Am Beginn der Geschichte von Mercedes-Benz steht die beinahe legendäre Konkurrenz zwischen Gottlieb Daimler und Karl Friedrich Benz.
Benz gegen Daimler, Daimler gegen Benz
Die ersten Jahre von Mercedes-Benz sind geprägt vom Spiel Benz gegen Daimler, Daimler gegen Benz. Benz lässt sich 1886 erst seinen Motorenwagen Nummer 1, 1893 dann seine Achsschenkel-Lenkung patentieren. Ausgestattet mit dieser Lenkung wird der „Benz Victoria“ zum ersten großen Erfolg für den Autobauer.
Daimler entwickelt den ersten schnelllaufenden Benzinmotor, lässt sich sein Glührohr patentieren, verklagt Benz wegen Verletzung eben dieses Patents und bekommt vor Gericht Recht.
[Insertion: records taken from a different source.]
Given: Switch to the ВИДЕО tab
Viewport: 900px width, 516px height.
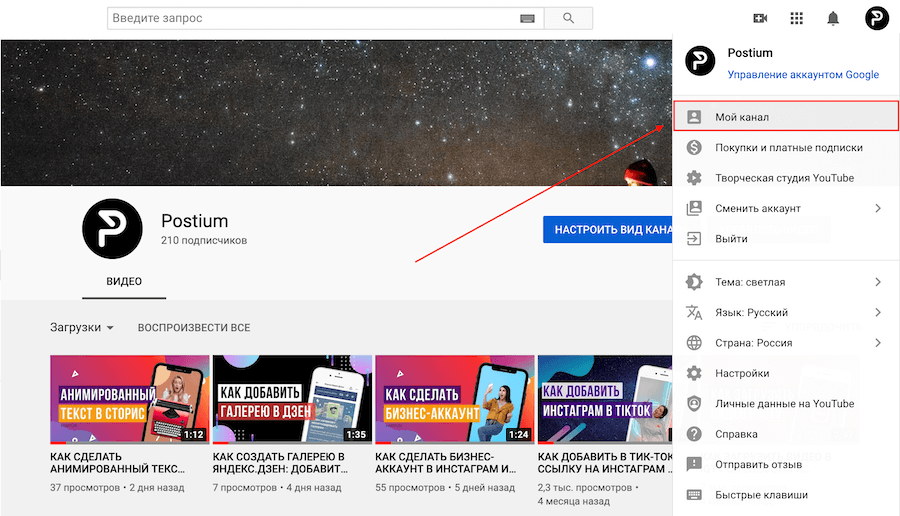Looking at the screenshot, I should click(124, 281).
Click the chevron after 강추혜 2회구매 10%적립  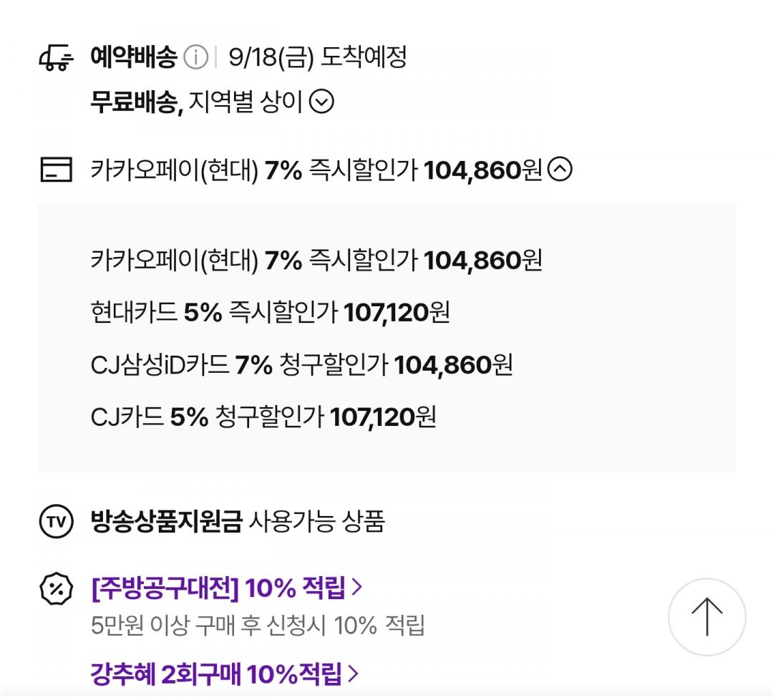point(353,674)
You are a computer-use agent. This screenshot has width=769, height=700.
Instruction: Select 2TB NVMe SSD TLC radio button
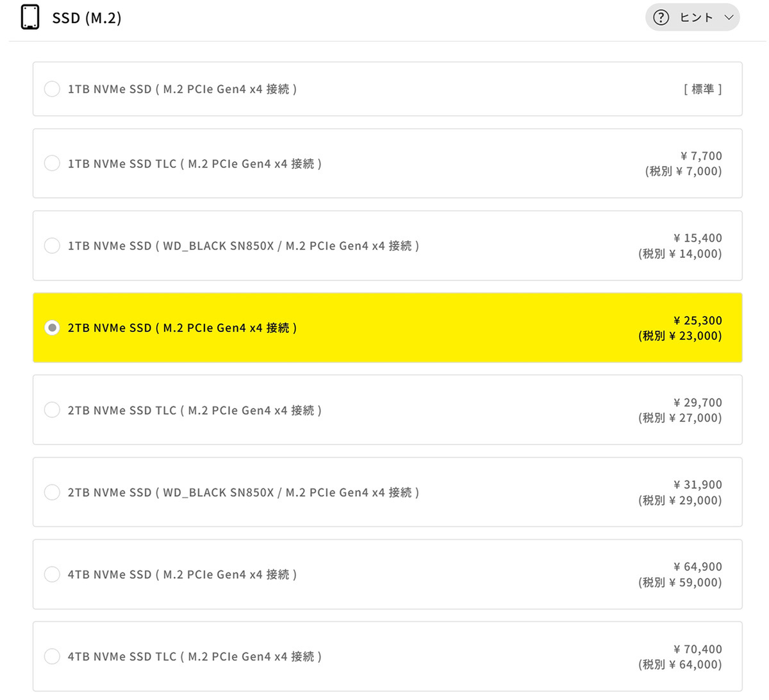52,410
1897 bestellt der betuchte Geschäftsmann Emil Jellinek bei Daimler einen 6-PS-Riemenwagen mit Zwei-Zylindermotor und 24 km/h Höchstgeschwindigkeit. Als ihm das nicht mehr genügt, bekommt er 1898 die beiden „Phönix-Wagen“: 8-PS-Vierzylinder-Motor und bis zu 40 km/h schnell. Der Autofan ist begeistert, empfiehlt Daimler an gut betuchte Bekannte und meldet Daimler-Wagen unter dem Namen seiner Tochter Mercedes zu Rennsportveranstaltungen an. 1901 siegt der 35-PS-„Mercedes“ bei den Rennwochen in Nizza. Fortan steht der Name für Stärke und Zuverlässigkeit, und Daimler übernimmt ihn für seine Modelle. Der Stern als Markenemblem folgt 1909.
Frieden im Krieg
Mit der Wirtschaftskrise in den 1920ern bricht der Markt für Luxuswagen ein, Daimler und Benz kämpfen mit enormen finanziellen Schwierigkeiten und fusionieren schließlich 1926 zur Daimler-Benz-Aktiengesellschaft. Kurze Zeit später feiert Rennsportlegende Rudolf Caracciola in den Mercedes-Benz S-Modellen spektakuläre Erfolge.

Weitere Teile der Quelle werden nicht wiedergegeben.